Few structures provide a simple straight load path between where the load is applied and where it is reacted. Whenever a load changes direction, some compensating pattern of force is inevitably introduced. The simplest expression of this happens in a truss structure. This consists of a network of individual members, which each carry only axial loads, connected by pins or similar joints, which cannot carry bending loads. These can be two or three dimensional structures.
At each joint, a toad in one member has to change direction and divide into components to be routed along the other members. These new loadings can only balance each other, if they completely compensate for the direction changes.A simple bridge truss can illustrate this.
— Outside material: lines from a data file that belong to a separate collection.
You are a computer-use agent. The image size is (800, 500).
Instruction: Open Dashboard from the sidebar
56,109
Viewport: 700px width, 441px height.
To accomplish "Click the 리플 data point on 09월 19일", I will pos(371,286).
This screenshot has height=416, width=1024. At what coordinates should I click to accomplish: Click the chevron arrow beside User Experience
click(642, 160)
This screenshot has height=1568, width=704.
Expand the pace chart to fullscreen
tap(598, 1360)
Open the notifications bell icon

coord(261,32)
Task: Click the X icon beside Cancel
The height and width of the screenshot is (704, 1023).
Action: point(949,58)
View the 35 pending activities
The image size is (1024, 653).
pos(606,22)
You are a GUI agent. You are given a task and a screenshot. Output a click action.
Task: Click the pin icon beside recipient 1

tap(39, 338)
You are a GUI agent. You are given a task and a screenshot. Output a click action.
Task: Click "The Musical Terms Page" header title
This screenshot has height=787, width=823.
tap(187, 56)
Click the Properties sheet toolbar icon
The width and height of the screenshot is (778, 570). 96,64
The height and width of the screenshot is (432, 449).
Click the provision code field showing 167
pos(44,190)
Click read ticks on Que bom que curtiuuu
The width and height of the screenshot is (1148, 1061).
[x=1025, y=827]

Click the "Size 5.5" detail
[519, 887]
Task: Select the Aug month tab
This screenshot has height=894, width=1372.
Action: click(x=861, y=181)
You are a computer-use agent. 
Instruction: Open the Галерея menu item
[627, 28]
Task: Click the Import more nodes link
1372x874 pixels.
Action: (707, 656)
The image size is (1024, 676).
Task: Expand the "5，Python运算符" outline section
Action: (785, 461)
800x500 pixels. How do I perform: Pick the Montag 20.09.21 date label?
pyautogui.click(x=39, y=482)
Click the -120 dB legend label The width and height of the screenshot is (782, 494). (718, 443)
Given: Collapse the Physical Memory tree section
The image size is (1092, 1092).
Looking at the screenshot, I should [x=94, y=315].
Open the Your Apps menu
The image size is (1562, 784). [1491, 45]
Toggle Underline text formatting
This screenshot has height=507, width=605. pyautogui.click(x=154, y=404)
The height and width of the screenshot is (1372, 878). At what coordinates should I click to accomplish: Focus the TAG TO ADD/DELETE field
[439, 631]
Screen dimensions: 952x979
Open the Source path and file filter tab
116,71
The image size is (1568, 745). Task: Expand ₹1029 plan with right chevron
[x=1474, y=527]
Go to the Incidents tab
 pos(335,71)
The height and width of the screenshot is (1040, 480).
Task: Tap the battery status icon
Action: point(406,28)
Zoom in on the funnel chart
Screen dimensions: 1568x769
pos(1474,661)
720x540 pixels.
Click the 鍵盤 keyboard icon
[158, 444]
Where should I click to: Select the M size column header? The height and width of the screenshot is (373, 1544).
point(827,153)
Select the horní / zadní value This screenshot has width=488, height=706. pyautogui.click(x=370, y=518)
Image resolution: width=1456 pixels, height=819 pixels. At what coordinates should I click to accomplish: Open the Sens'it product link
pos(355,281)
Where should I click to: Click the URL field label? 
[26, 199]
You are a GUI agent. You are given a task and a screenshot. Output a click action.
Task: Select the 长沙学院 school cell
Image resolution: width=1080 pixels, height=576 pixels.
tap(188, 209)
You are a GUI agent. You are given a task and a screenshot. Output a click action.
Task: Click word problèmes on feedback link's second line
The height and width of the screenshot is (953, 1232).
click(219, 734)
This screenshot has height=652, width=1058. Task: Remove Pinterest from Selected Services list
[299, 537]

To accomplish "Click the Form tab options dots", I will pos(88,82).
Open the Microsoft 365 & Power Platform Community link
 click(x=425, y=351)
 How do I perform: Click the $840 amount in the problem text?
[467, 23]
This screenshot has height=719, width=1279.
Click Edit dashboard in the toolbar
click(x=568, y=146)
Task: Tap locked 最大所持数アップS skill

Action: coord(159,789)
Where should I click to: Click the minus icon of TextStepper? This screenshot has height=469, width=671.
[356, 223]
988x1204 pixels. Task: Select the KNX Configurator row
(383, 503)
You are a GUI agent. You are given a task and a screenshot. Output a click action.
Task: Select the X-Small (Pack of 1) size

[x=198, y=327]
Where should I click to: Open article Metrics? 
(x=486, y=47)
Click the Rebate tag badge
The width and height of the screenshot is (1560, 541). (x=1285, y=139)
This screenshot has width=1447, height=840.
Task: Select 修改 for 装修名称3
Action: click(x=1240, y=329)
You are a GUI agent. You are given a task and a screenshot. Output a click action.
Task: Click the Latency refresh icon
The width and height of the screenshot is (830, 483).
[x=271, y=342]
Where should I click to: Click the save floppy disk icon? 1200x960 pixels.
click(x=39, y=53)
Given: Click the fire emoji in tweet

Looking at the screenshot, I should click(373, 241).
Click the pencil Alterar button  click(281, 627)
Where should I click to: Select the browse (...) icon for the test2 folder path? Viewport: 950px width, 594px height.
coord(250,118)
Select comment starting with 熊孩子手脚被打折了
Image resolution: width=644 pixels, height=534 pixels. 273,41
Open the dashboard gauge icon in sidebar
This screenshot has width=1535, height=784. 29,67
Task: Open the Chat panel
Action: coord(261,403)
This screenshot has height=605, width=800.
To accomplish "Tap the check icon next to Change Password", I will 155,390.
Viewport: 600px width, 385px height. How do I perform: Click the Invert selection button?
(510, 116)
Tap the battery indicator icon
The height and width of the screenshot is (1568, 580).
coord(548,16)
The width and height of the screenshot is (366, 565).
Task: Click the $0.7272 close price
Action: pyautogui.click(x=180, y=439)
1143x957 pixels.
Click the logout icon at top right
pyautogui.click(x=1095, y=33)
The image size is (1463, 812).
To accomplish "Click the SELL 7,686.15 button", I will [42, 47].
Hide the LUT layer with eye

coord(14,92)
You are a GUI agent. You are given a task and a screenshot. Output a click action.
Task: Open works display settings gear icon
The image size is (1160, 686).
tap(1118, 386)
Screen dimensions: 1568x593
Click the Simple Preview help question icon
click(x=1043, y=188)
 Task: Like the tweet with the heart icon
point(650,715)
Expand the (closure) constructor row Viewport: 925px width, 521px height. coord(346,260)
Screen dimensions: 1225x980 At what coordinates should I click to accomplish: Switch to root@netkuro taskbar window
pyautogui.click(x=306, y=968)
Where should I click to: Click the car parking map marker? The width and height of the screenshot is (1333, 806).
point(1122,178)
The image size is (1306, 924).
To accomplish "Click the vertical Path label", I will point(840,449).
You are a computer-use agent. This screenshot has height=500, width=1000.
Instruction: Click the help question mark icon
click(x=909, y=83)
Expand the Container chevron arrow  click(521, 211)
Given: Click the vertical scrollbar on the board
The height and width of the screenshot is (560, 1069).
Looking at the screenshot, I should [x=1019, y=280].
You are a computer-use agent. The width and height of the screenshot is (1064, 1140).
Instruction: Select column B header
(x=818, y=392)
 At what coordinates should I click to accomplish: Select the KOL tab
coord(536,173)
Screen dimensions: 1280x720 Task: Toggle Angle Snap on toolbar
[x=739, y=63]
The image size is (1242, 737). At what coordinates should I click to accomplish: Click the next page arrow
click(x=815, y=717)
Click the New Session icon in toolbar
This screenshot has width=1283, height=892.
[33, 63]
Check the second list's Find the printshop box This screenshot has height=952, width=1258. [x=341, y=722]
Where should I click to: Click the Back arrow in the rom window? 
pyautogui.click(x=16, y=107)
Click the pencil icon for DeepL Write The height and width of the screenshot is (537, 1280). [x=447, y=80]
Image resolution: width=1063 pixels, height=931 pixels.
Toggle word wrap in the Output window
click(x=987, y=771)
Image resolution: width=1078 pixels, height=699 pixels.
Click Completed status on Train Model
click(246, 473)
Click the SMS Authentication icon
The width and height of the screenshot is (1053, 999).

The load on the bridge has been concentrated at the lower pins by the local roadway structure and flows along the various members to be reacted at the end support points.
Note that this results in major loads in the horizontal top and bottom members, even though the loading and reactions are vertical.
In three dimensions, the ultimate truss structure is the geodetic truss (as seen in the new King's Cross Station roof). RJ Mitchell introduced these structures on the legendary Spitfire and they were developed further by Barnes Wallis on bombers such as the Wellington. They had the great advantage of being damage tolerant in that, even with large holes in the structure from anti-aircraft fire, the truss could re-route loading around the damage and stay in one piece.
For structures with the capacity to resist bending, a more continuous change of load flow operates. Consider a simple bridge beam carrying the same loading as the truss in Figure 5.
Here the load is spread along the top of the beam itself. Load flows down into the web of the beam and is transferred sideways as `shear' until it reaches the supports at the ends. The distortion induced by this sideways flow is resisted by a build up of tension and compression loads in the flanges, in a similar way to the loads in the top and bottom members of the truss bridge above. In practice, additional stiffeners would be needed in the web to spread loading down into the web.
Loads come in many forms, from a 'body' force such as the weight of an object, where the load is spread over the whole object, to the pressure of a load distributed over a surface, to the force applied by a spring or the pressure of a finger on an area small enough to be considered as a point. Loads are not all forces. Some are the rotational loads usually referred to as torques or moments. These loads result in either a balancing pattern of reactions at the supports for a static case, or an acceleration in proportion to any unsupported forces or torques. This is described by Newton's third law of motion, 'action and reaction are equal and opposite', which applies for all directions and rotations.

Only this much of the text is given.